Vragen van het lid Buitenweg (GroenLinks) aan de Minister van Justitie en Veiligheid over algemene NCTV-dreigingsniveaus en de concrete bedreigingen van Joodse instellingen (ingezonden 3 november 2020).

Antwoord van Minister Grapperhaus (Justitie en Veiligheid) (ontvangen 14 december 2020). Zie ook Aanhangsel Handelingen, vergaderjaar 2020–2021, nr. 904.

Vraag 1

Kent u het onderzoek Dreigingsrapport 2020. Het dreigingsniveau van de Joodse gemeenschap in Nederland van de stichting Bij Leven en Welzijn, het Adviesorgaan ter bescherming van de Joodse gemeenschap in Nederland?

Antwoord 1

Ja.

══════════════════════════════

[Taken en opdrachten]
a. Druk alstublieft uit het paginafragment de passage af die begint bij "Vragen van het" en doorloopt tot en met "gemeenschap in Nederland?".
b. Beantwoord met behulp van het paginafragment de volgende vragen.
(i) Welk Kamerlid stelde de vragen?
(ii) Op welke datum werd het antwoord ontvangen?
(iii) Wat antwoordt de minister op vraag 1?
c. Geef bij elke bewering aan of die overeenkomt met het paginafragment. Antwoord met ja of nee en citeer de woorden uit het paginafragment die de doorslag geven.
(i) De vragen werden op 3 november 2020 ingezonden.
(ii) Het antwoord kwam van de Minister van Binnenlandse Zaken.
(iii) Het paginafragment verwijst naar het Aanhangsel Handelingen van vergaderjaar 2019–2020.

[Records uit een dataset]
══════════════════════════════

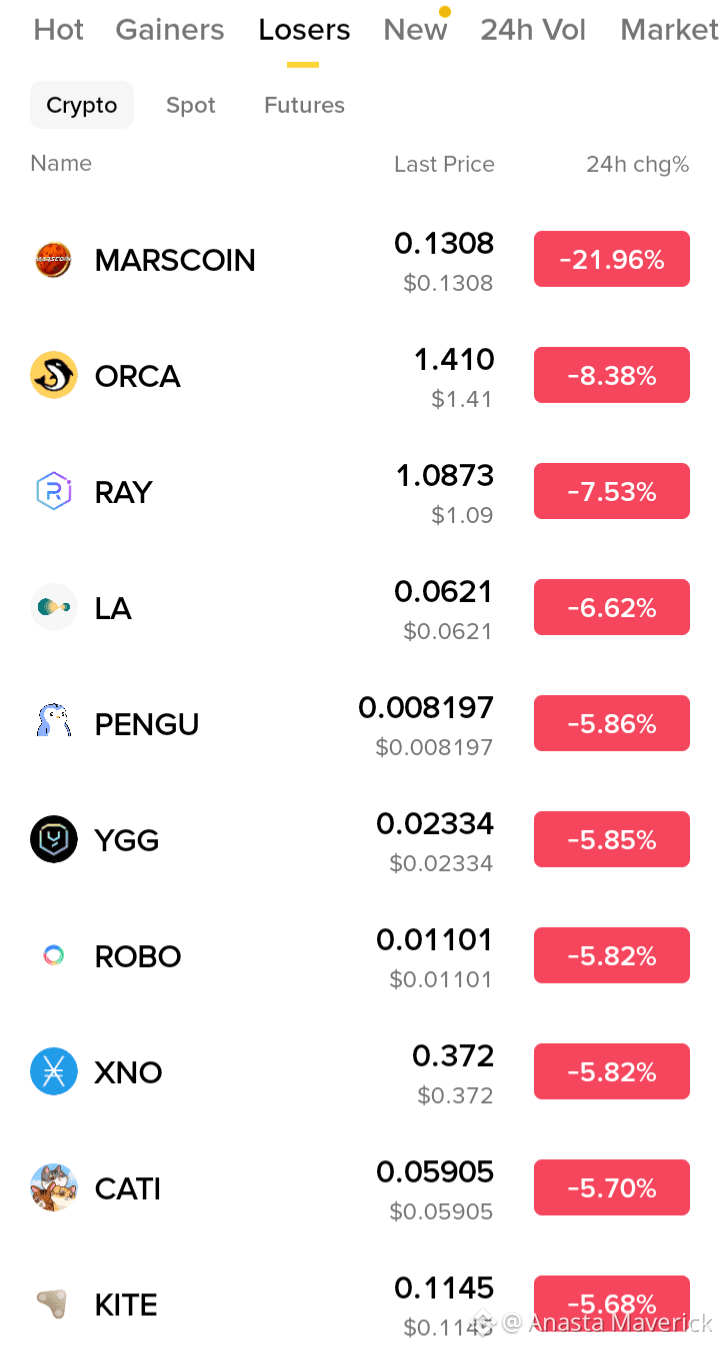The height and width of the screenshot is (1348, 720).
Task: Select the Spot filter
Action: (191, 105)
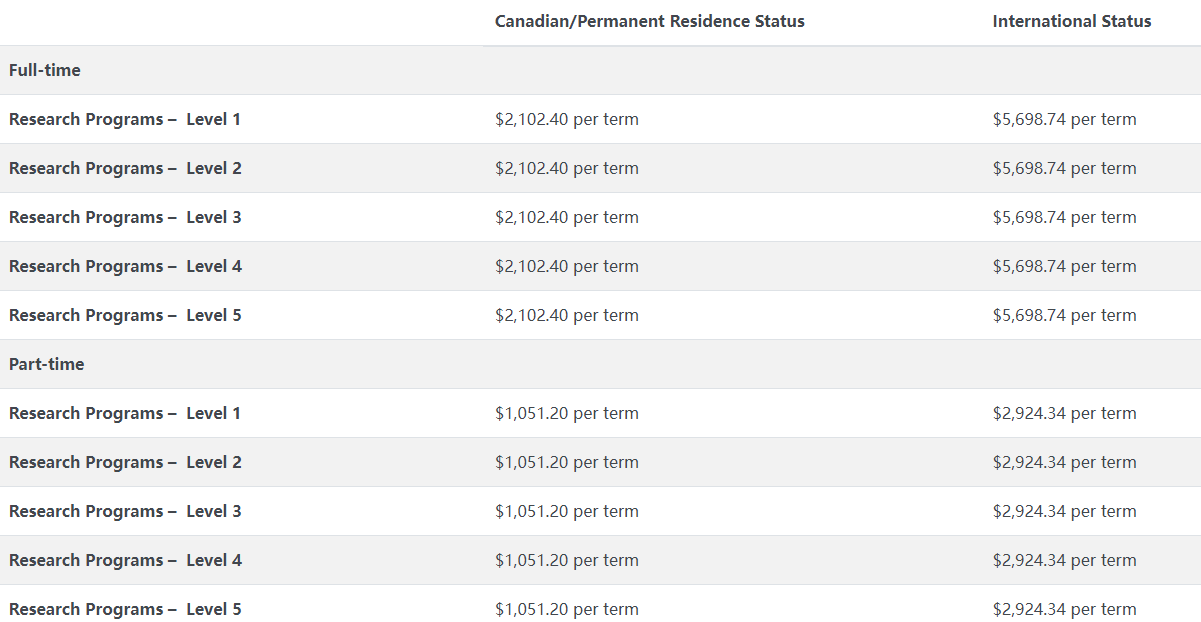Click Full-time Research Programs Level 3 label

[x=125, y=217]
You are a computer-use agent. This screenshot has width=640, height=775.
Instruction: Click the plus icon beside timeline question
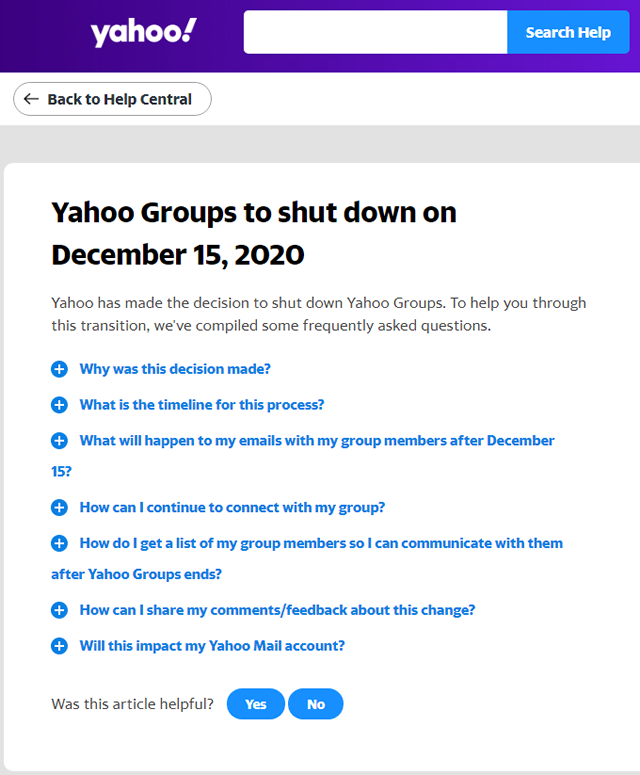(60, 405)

══════════════════════════════

[Oplossingen op volgorde]
a.
Vragen van het lid Buitenweg (GroenLinks) aan de Minister van Justitie en Veiligheid over algemene NCTV-dreigingsniveaus en de concrete bedreigingen van Joodse instellingen (ingezonden 3 november 2020).

Antwoord van Minister Grapperhaus (Justitie en Veiligheid) (ontvangen 14 december 2020). Zie ook Aanhangsel Handelingen, vergaderjaar 2020–2021, nr. 904.

Vraag 1

Kent u het onderzoek Dreigingsrapport 2020. Het dreigingsniveau van de Joodse gemeenschap in Nederland van de stichting Bij Leven en Welzijn, het Adviesorgaan ter bescherming van de Joodse gemeenschap in Nederland?

b.
(i) Het lid Buitenweg (GroenLinks).
(ii) Op 14 december 2020.
(iii) Ja.

c.
(i) Ja: "ingezonden 3 november 2020"
(ii) Nee: "Antwoord van Minister Grapperhaus (Justitie en Veiligheid)"
(iii) Nee: "Aanhangsel Handelingen, vergaderjaar 2020–2021"